The very-delayed rose ceremony
The rose ceremony finally commences, and all the girls are so nervous they're shivering. Oh wait, actually they’re shivering because Santa Fe is in the middle of the desert and it gets down to 25 degrees at night in this particular desert. Britt, Whitney, and Carly have roses. Who else stays??
First up: Jade. That’s an easy one. She seems to be firmly in second place at this point, right behind Britt’s lipstick. Kaitlyn is up next, and it’s worth remembering just how doomed she seemed on Night One after making plowing jokes that didn’t even reference a specific cash crop. Somehow, some way, Megan scores Rose No. 3, and even she seems confused by it -- although she seems confused by lots of stuff. Next: Becca! You have to keep at least one virgin; it’s in Mackenzie’s rules. And then... Ashley! Two virgins!!
We’re down to Mackenzie, Sam With the Shirts, and that scourge Kelsey. And it’s... Kelsey! Kelsey remains. Mackenzie, you should be with your kid anyway; and Sam, you need to go break people’s WiFi and put it on snapbacks, but... really? Well, the name of the show is drama, I guess. Wait, no, it’s The Bachelor. Also, I just looked up Drama, and apparently there has somehow never been a show named that. How is that possible? It could be just like Suddenly Susan, except in a high school theater class and absolutely nothing like Suddenly Susan. Someone greenlight this.
Now the real episode starts They’re going to Deadwood, South Dakota! Home of the bar where Wild Bill Hickok was shot, a really nice gulch, and 72 NC-17 films' worth of profanity from Al Swearengen. The Deadwood Mountain Grand, a Holiday Inn Resort, will be their home. Chris takes those funny old-timey pictures that you get at the amusement park, Britt stands on the balcony in a bra -- a bra bra, not even a sports bra -- and the date card arrives.

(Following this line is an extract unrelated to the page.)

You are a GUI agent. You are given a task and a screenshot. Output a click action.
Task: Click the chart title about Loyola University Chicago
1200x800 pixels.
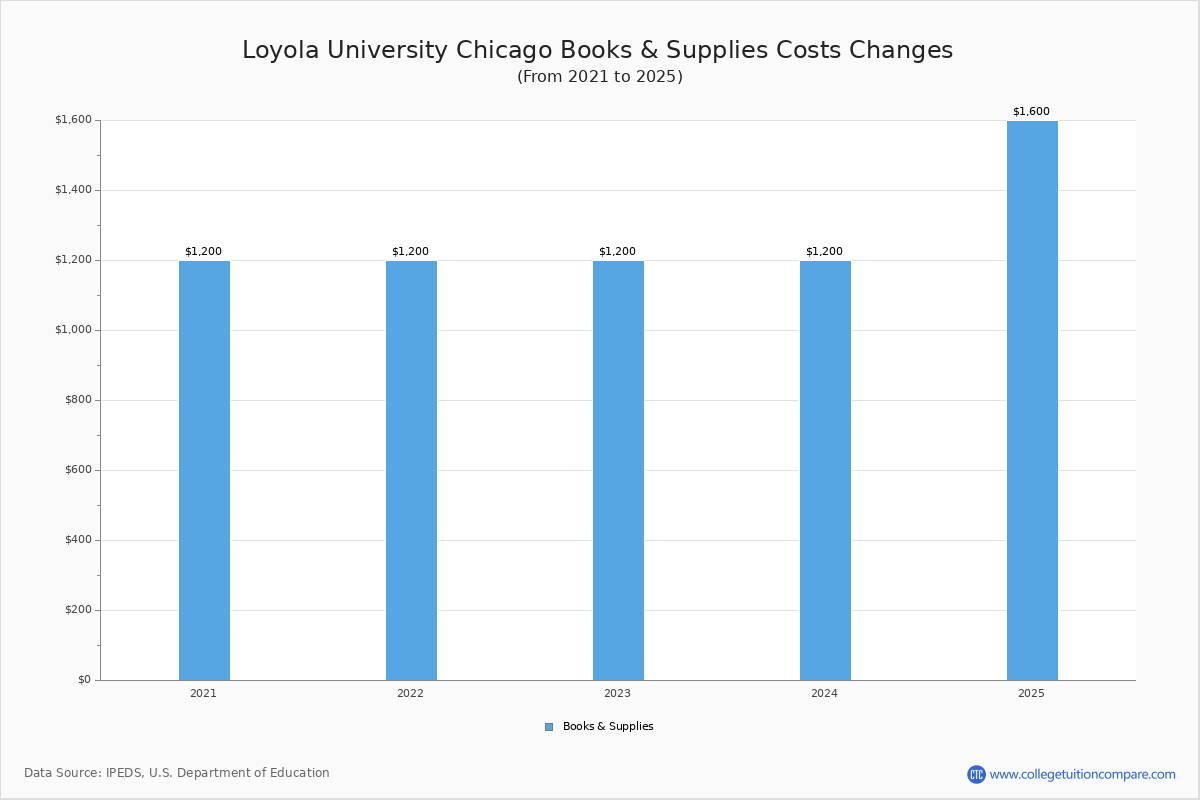click(598, 50)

The one-on-one date: Becca "Let’s give love a shot." Sounds like it’s time to go get those sexy vaccinations, Becca! You lucky gal. Let’s break down what we know about Becca so far: 1) she hates sleeping with men as much as Britt hates Salon Selectives, 2) she is from San Diego, where she has not slept with anyone, 3) one time she thought about sleeping with someone, and did not sleep with that person, 4) that might have also happened another time, and 5) she’s a virgin. Also, she’s gotten cuter and cuter to me as the show has worn on, mainly because she appears to be one of the coolest girls left -- very real, very low key, not Ashley Winehouse-Kardashian-ing around the place talking about how she might be a one-of-72 prize for some lucky, well-behaved Muslim. She and Chris have still not kissed, and she’s GOTTA get that done today, but overall, I dig her style.